CHALLENGE: Filter the records below down to the lines that contain the string "dimensions", and copy each of those lines in full.
------ RECORDS TO PROCESS ------
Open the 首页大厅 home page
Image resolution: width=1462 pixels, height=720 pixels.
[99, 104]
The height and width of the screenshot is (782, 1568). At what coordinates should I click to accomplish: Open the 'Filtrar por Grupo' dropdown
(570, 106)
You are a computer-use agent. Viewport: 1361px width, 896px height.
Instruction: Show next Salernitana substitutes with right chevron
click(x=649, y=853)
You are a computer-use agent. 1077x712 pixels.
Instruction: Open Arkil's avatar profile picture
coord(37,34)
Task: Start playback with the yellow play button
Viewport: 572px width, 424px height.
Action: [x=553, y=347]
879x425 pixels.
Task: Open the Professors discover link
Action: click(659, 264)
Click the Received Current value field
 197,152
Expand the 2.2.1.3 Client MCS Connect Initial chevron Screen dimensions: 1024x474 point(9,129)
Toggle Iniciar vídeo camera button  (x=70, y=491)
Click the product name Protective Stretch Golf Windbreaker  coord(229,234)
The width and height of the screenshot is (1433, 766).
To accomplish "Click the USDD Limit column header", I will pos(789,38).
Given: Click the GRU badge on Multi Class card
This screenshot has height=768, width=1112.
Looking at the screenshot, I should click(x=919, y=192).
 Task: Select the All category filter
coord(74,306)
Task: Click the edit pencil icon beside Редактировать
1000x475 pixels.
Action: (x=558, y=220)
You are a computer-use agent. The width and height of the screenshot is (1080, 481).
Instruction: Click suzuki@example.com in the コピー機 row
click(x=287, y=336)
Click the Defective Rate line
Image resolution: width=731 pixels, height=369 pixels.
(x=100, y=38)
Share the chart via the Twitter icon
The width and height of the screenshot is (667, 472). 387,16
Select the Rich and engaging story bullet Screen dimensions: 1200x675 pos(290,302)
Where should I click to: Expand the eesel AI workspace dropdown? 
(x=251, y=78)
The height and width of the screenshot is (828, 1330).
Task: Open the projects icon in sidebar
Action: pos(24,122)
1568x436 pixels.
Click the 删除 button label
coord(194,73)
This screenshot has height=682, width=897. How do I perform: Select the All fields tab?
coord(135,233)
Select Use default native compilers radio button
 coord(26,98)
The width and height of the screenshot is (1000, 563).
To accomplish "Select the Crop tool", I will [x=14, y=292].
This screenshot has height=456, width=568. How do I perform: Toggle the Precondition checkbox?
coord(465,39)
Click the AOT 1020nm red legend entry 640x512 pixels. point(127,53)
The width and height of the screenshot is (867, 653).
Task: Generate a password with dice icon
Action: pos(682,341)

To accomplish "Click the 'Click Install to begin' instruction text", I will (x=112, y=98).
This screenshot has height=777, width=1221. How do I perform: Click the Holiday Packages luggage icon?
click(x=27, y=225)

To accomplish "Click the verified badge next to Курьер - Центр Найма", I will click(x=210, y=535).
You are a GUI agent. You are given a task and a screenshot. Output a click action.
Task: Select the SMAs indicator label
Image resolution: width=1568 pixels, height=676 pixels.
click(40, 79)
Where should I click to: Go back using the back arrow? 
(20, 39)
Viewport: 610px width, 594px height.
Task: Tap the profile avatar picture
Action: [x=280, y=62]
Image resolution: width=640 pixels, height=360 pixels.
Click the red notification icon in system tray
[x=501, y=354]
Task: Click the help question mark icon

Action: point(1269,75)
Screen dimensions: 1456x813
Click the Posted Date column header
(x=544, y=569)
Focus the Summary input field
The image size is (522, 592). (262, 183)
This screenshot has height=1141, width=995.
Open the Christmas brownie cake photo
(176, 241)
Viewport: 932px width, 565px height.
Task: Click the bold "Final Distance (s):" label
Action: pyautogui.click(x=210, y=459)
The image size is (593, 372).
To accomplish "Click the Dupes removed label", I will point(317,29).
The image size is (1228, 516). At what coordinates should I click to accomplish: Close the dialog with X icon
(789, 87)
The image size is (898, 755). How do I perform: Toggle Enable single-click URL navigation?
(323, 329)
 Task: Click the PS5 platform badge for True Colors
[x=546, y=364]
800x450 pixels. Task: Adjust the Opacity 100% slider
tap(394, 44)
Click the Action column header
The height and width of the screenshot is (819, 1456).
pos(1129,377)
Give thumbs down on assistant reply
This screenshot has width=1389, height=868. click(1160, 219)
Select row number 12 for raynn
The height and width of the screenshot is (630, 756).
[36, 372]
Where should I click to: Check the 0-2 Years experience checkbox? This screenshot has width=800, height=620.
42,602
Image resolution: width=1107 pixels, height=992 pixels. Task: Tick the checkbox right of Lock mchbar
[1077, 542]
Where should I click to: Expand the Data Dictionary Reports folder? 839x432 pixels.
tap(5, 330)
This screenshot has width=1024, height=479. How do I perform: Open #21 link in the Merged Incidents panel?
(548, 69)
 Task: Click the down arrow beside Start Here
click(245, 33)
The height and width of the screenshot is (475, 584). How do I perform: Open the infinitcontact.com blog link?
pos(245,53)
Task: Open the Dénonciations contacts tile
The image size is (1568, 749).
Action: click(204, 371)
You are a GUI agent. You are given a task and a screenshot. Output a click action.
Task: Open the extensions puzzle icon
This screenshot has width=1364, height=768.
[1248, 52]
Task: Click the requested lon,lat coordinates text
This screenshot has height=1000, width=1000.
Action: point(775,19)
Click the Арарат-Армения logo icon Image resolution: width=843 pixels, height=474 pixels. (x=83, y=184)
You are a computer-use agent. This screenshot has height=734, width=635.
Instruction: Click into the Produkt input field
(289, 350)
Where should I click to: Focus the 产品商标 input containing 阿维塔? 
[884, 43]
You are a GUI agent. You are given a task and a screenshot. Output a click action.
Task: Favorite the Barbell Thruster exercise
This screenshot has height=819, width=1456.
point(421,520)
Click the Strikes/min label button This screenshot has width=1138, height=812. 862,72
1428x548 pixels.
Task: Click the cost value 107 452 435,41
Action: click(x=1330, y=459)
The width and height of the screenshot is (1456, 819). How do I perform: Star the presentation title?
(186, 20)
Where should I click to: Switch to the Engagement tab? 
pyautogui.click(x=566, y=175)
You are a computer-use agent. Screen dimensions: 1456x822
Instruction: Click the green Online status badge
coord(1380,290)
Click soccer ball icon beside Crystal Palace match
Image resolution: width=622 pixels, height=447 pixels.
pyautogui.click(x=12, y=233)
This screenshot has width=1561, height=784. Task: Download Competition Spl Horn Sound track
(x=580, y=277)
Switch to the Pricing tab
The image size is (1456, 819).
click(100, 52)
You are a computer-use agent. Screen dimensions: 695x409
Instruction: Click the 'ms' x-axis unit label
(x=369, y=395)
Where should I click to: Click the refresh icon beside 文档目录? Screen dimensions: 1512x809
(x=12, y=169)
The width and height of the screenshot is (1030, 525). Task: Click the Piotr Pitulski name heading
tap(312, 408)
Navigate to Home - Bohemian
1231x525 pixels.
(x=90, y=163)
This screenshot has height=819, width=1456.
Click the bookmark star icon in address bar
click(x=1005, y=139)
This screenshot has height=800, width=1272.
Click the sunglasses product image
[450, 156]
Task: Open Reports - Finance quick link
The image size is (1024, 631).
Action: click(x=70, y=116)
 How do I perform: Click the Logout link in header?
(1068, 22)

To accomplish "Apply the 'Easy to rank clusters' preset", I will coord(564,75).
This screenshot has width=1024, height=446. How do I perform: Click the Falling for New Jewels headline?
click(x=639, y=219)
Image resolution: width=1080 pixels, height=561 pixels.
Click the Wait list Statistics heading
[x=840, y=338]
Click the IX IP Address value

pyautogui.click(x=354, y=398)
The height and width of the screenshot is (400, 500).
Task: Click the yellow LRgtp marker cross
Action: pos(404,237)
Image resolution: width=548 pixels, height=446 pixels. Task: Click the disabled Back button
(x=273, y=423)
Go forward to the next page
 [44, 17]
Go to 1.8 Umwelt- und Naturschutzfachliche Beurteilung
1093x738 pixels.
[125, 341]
------
WRITTEN RESPONSE:
Expand the 2.2.1.3 Client MCS Connect Initial chevron Screen dimensions: 1024x474 point(9,129)
Select the Rich and engaging story bullet Screen dimensions: 1200x675 pos(290,302)
Screen dimensions: 1456x813
You are a computer-use agent. Screen dimensions: 1456x822
You are a computer-use agent. Screen dimensions: 695x409
Where should I click to: Click the refresh icon beside 文档目录? Screen dimensions: 1512x809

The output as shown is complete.